_Data provided:_

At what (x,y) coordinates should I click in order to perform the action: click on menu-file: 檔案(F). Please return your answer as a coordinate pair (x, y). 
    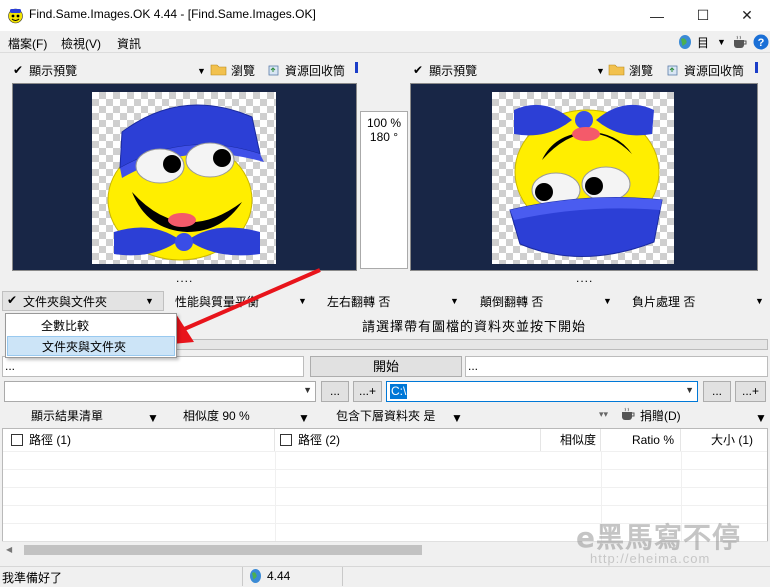
    Looking at the image, I should click on (28, 44).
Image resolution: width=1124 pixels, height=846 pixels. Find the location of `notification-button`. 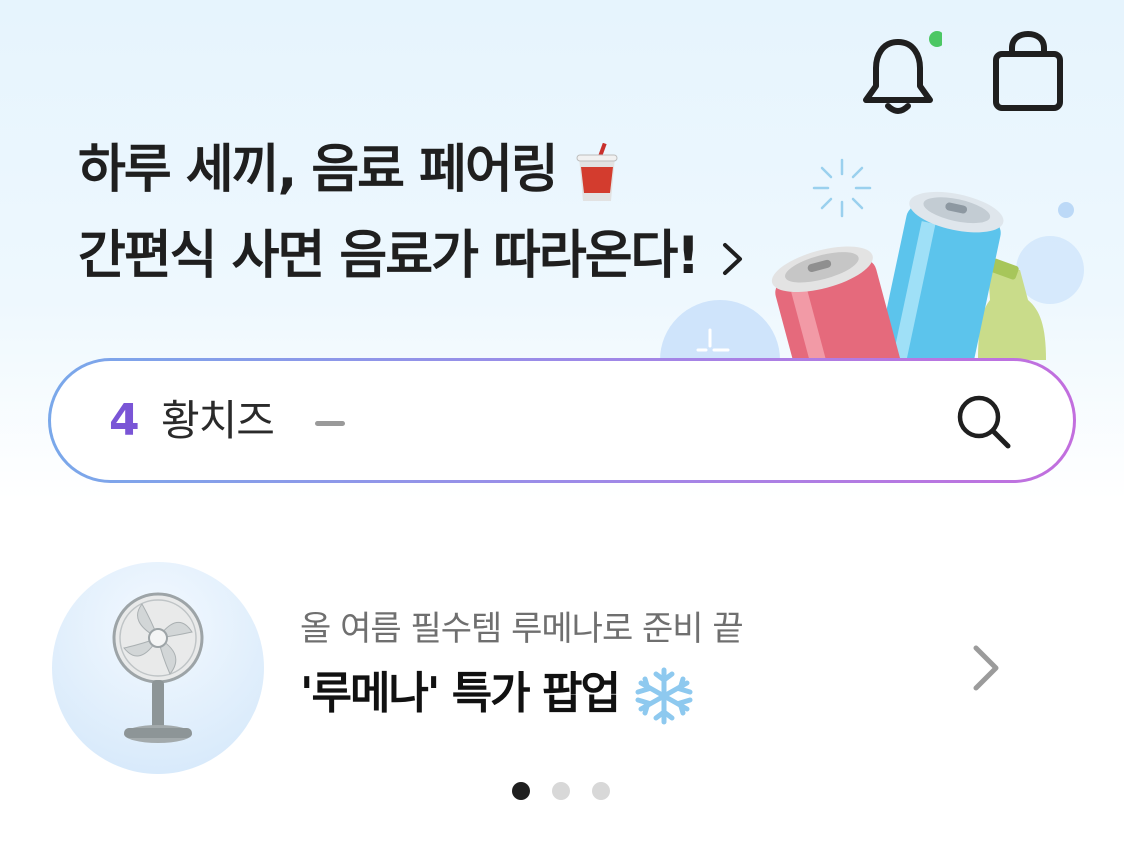

notification-button is located at coordinates (902, 72).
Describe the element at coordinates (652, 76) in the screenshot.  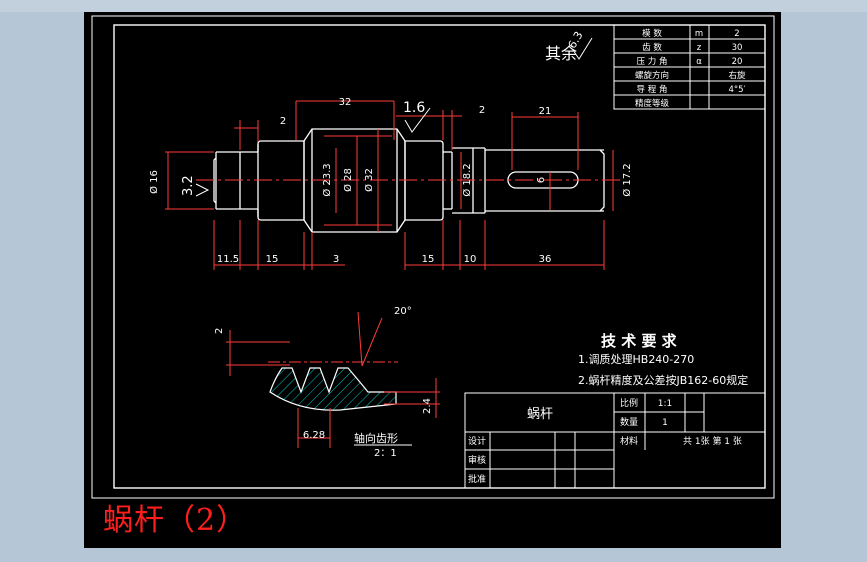
I see `param-name: 螺旋方向` at that location.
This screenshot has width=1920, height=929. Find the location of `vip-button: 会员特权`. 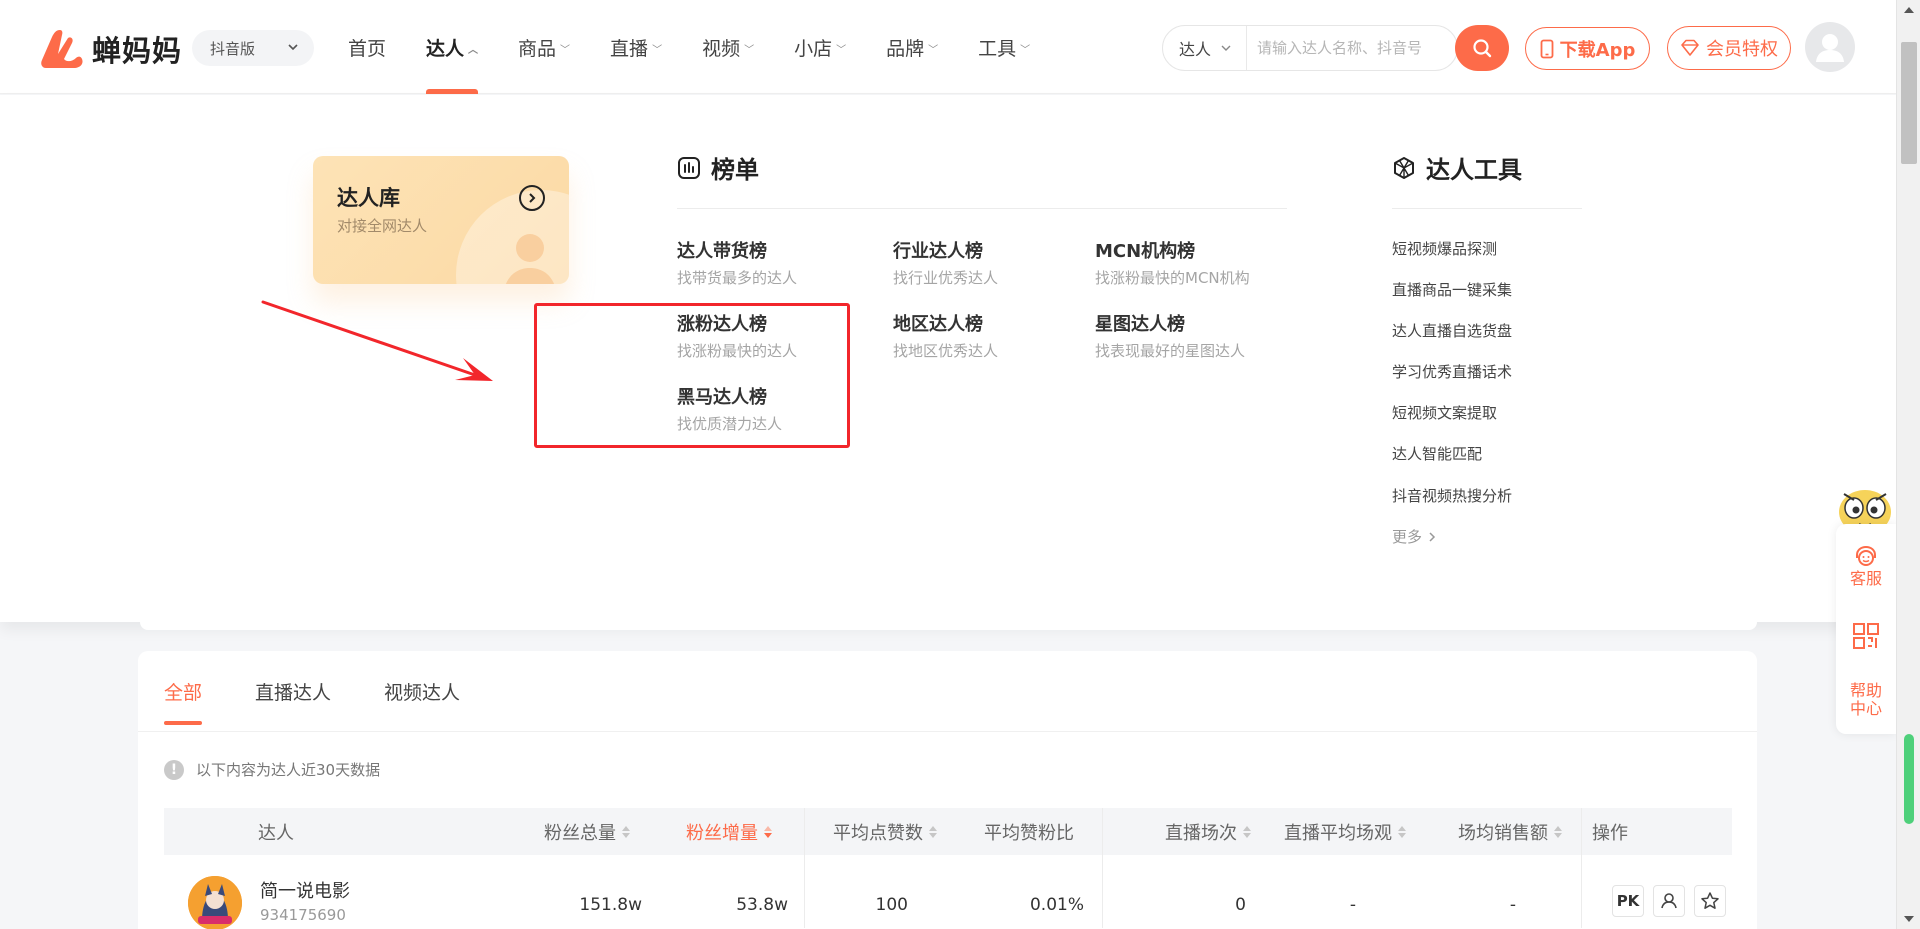

vip-button: 会员特权 is located at coordinates (1729, 48).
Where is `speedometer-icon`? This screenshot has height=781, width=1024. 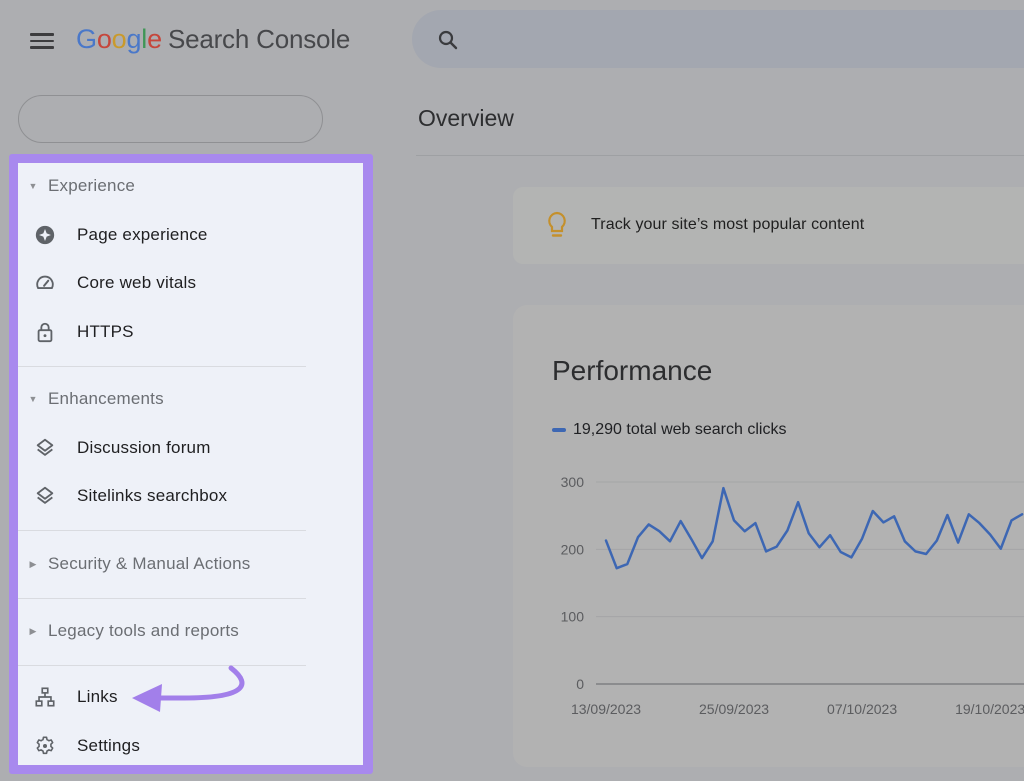
speedometer-icon is located at coordinates (45, 283).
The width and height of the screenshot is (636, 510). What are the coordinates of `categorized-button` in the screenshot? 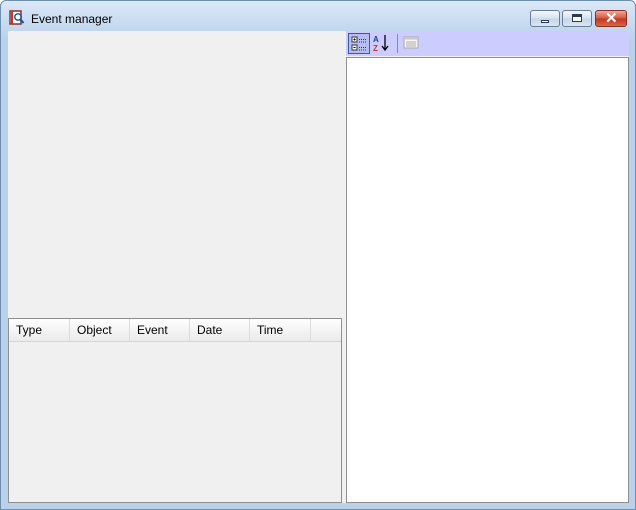 It's located at (359, 44).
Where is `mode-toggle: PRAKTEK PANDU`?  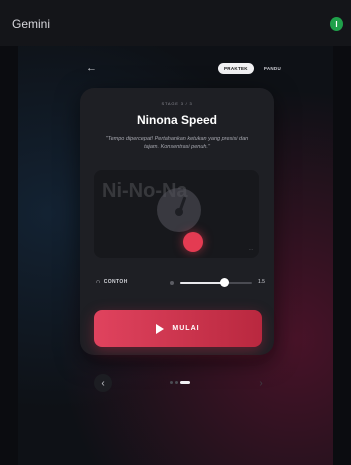 mode-toggle: PRAKTEK PANDU is located at coordinates (252, 68).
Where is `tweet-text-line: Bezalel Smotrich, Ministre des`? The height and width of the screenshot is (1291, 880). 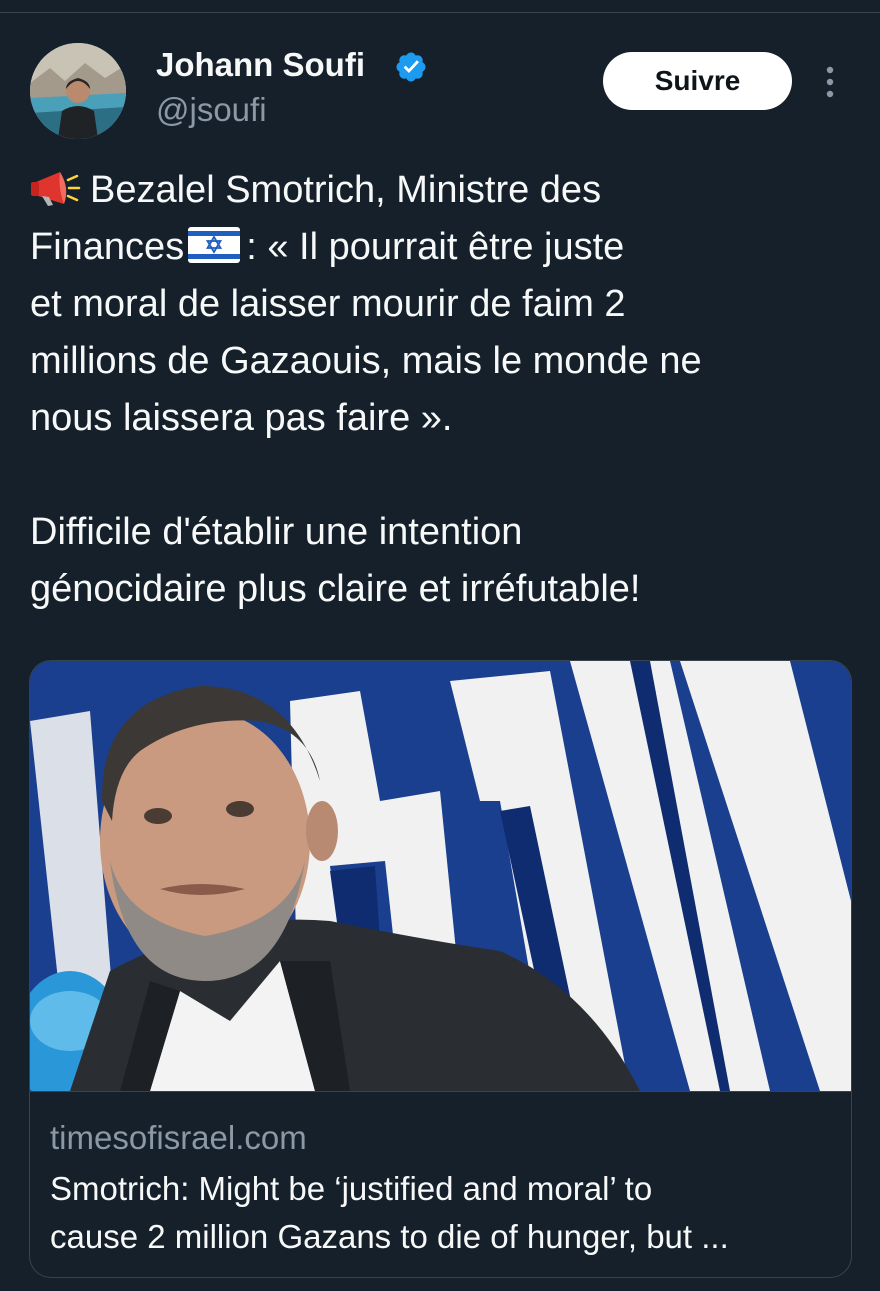 tweet-text-line: Bezalel Smotrich, Ministre des is located at coordinates (445, 190).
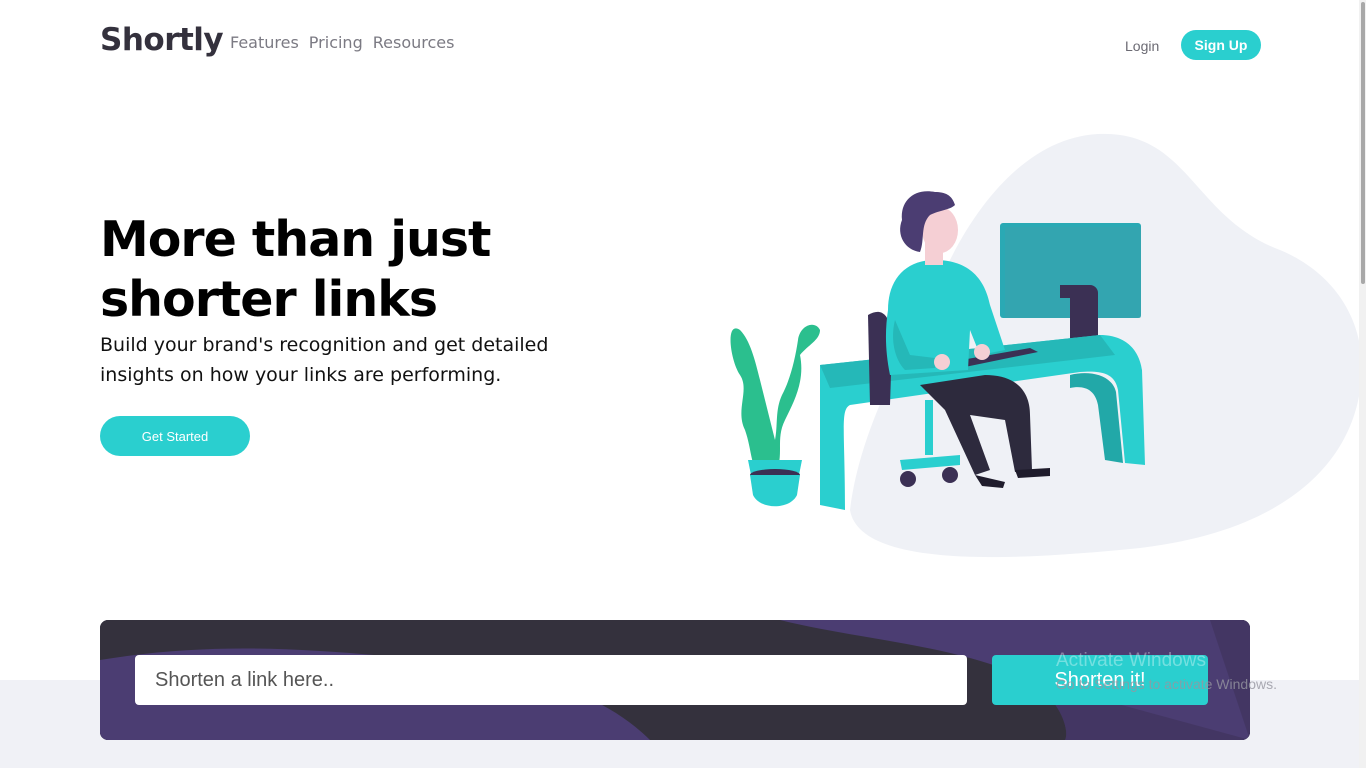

_What to work on:_ Could you output the items word for word, from the very beginning through the line that contains "at that location.", leaving out the pictures?

_Solution to the exercise:_
At what (x,y) coordinates should I click in order to perform the action: click on menu-file: 檔案(F). Please return your answer as a coordinate pair (x, y). 
    Looking at the image, I should click on (28, 44).
Image resolution: width=1124 pixels, height=846 pixels. Find the location of `notification-button`. 

notification-button is located at coordinates (902, 72).
Describe the element at coordinates (652, 76) in the screenshot.  
I see `param-name: 螺旋方向` at that location.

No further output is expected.